12 October 2011

Anger and me and M.E.

I have a webforum I spend a lot of time at. It's not a disability or health forum, and it's mostly populated by young people. High school and college age, sometimes younger. It's fun, and geeky, and I enjoy it. Sometimes we do Avatar Theme Weeks, where we change our avatars to all fit with a certain theme. People who are artistically inclined make avatars for those who aren't. It's all very fun and friendly and generous.

One of the weeks under discussion was 'Work Week'. I can't work, so I wasn't sure what I would do. I already have a lot of avatars, and when a theme week comes up, I try to find one of them that can be shoehorned in. So for work week, I decided, I would use this one: 
The drawing was made to represent a character from a story rather than me - really, Mom, despite that post yesterday, I don't swear like a sailor! - because when I remember my last job, I remember how much anger I had bottled up at the way I was treated. After posting this as my choice and saying why, I received a message from another member. "If you don't mind me asking, what work did you do previously?"

In answer, I wrote this:
I was in insurance, processing paperwork. The actual work I loved, and most of my coworkers I got along with great, but there were a few in management who were bullies, played favourites, and had a few people who were targets. I was reprimanded for having a few pieces of paper in my trash bin instead of the recycling bin, for leaving a box of tissues on my desk at the end of the day in supposed violation of the clear desk policy, for going to the bathroom too often. Never anything substantive. Never anything to do with the quality of my work. Since it was financial, the work quality could be judged objectively, by concrete numerical measurements, and so there was nothing they could say about it. So they had to look for petty things. But nothing they said or did was the kind of thing I could make a legitimate complaint about either.

The worst of the bullying happened around the time I got the virus that was the trigger for my M.E., and I'm sure the stress from that worsened the illness. There is evidence that the most important factor in the level of impairment from M.E. is how much rest the person takes in the very early stages, and those early stages were me going back to work for a few days, facing more bullying and stress, then getting sick again and having to take time off, several times, before I was finally not able to go back at all. I believe I would still have M.E. if I'd been in a healthy working environment, but I probably would be less impaired.

Wow... I haven't let myself think of those days in years. How the hell did I put up with it for so long?
 That was the first time I'd really considered how the stress from that time has left a mark on me.  I try to picture the me who would have resulted if I'd been able to take the full rest that I should have, with no demands of any kind put on me. She would probably be only forty or fifty percent impaired, instead of seventy percent. She'd still be able to walk short distances, and wash her own hair. She might even be showing improvement and able to consider going back to work a few hours a week.

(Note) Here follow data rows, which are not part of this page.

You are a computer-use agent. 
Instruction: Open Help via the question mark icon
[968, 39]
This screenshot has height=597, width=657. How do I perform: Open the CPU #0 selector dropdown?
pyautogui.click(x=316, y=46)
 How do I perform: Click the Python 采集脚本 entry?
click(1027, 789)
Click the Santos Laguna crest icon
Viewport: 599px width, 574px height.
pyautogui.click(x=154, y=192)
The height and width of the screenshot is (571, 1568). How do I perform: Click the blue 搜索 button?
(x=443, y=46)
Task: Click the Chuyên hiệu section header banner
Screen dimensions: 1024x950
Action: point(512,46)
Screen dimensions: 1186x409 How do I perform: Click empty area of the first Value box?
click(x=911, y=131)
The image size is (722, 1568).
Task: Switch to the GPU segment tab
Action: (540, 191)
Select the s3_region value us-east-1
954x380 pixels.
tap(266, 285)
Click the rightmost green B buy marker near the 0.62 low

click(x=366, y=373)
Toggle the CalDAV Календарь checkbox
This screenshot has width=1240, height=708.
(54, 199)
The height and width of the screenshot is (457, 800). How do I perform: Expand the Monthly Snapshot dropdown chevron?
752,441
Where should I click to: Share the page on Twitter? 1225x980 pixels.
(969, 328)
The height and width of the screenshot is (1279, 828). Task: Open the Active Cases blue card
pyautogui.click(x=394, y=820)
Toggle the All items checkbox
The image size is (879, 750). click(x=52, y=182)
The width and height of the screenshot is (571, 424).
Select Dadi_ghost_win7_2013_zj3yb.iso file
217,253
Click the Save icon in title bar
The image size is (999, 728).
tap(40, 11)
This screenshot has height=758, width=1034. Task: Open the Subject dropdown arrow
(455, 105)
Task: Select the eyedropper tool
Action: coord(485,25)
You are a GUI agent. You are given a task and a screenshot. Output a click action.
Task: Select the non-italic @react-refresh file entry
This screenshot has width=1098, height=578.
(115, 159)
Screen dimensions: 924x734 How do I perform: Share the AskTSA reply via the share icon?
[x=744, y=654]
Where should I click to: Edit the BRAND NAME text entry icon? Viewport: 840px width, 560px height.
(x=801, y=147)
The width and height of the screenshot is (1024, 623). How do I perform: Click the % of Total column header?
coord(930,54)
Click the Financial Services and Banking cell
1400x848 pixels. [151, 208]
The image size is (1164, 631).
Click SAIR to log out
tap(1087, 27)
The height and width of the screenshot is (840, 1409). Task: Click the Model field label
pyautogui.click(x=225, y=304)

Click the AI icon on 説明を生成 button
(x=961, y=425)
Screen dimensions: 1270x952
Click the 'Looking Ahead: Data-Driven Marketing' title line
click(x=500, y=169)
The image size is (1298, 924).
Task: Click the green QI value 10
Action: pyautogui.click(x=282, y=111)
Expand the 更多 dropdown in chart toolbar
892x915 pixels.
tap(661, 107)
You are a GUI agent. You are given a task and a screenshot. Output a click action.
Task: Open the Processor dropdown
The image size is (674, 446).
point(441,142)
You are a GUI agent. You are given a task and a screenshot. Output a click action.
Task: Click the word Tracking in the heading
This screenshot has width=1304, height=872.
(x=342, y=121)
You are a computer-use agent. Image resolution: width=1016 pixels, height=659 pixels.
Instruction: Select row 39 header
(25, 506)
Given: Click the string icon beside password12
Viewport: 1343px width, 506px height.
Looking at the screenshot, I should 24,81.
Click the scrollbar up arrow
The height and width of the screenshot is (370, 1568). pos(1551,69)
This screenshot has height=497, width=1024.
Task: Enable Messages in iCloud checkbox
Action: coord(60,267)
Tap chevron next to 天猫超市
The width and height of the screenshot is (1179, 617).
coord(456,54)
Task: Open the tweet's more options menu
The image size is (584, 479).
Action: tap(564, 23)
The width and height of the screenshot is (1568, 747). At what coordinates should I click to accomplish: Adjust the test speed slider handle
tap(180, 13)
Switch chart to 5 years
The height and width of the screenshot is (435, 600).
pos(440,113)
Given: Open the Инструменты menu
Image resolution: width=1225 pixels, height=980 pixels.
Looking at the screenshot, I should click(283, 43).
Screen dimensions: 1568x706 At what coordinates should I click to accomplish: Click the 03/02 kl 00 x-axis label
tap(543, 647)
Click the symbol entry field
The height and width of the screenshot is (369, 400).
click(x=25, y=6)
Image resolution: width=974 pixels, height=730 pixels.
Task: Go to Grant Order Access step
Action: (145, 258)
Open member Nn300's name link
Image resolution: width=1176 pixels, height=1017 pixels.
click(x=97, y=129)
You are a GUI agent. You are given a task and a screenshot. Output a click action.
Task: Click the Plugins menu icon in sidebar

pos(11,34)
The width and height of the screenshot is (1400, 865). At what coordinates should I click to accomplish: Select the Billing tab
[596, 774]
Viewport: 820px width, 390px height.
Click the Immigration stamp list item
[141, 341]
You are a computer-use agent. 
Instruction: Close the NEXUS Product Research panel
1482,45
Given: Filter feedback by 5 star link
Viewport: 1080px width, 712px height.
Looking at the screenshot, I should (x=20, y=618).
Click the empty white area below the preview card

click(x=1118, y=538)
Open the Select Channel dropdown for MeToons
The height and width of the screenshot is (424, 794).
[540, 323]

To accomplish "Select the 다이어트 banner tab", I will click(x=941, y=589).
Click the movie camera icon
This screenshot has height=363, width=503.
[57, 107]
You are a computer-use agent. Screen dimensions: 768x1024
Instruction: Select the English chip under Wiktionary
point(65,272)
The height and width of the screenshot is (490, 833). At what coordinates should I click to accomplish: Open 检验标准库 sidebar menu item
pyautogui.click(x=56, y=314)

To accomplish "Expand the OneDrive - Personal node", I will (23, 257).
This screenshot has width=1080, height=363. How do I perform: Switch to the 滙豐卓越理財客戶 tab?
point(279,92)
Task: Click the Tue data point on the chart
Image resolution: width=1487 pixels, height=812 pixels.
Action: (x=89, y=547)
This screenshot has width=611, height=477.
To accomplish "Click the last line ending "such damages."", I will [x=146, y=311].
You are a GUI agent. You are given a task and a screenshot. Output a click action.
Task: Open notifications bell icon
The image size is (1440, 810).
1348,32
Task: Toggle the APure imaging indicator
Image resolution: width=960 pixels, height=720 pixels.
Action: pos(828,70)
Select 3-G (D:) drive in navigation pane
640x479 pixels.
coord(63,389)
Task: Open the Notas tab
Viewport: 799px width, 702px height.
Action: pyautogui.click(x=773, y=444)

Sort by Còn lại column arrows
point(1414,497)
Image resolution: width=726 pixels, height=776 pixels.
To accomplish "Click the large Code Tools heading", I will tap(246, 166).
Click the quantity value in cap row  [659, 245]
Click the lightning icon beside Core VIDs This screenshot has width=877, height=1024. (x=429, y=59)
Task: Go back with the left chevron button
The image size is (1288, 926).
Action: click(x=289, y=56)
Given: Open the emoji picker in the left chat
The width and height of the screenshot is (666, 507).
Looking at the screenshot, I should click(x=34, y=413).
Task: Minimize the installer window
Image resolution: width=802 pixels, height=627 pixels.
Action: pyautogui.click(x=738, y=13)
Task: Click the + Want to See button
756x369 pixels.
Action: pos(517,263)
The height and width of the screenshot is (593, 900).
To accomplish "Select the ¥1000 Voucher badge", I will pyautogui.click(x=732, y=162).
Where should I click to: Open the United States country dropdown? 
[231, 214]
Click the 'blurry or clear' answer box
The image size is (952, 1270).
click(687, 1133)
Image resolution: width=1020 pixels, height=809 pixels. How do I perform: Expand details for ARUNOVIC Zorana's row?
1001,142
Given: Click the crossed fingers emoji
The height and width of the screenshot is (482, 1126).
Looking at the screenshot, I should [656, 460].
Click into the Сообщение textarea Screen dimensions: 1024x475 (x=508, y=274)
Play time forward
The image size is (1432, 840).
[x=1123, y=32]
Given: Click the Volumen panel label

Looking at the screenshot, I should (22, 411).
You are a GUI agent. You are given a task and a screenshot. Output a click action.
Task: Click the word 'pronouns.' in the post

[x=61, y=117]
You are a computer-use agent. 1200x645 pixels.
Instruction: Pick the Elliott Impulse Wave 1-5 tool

And the transition to 'she' just happened as I wrote, because I can't see myself as her. This is me. I live in a bed, with occasional jaunts to the toilet or the comfy chair. I would like to be able to do the things that other person does, but I can't. I'm not her. I'm happy the way I am. If I were able to walk, I'd be happy that way too.

For all the anger I felt then, about how I was treated at that job, I don't seem to feel any anger about the long term effects it has left. I'm not sure why. Maybe it's too new. Maybe I used up all my anger yesterday - after I 'rageblogged', I had three or four more things happen that angered me. It was just an all around miserable day. But I suspect the reason I'm not feeling angry is because there's a dam holding back so much anger and rage that it would sweep me away if I let it all out at once, and it's going to have to be trickled out in small doses over months and years to be safely drained.

When I got my M.E. diagnosis, my two dominant emotions were relief that I finally had a name for what was wrong with me, and fear because the name was the name of something that didn't have a cure. But I'd be lying if I denied that there was another emotion in there, much much quieter than the other two, but able to be heard: jubilation that I wouldn't have to go back to work under those managers.

I ought to be very angry about that.


  1. This, unfortunately, rings lots of bells with me on lots of different levels. I was working as a high-school teacher (French, Spanish and a bit of English, since you ask) when I became symptomatic. After being diagnosed with M.E. I continued to work full-time for a short while before finally reducing my hours to a part-time timetable. This became increasingly difficult to maintain as my symptoms increased in number, frequency and severity and subsequently the school management decided to follow their official atenndance policy guidelines as my absences from work became more and more common. This meant that they were actively seeking my termination on the grounds of ill health. Following this policy was their choice. They did not have to take that path.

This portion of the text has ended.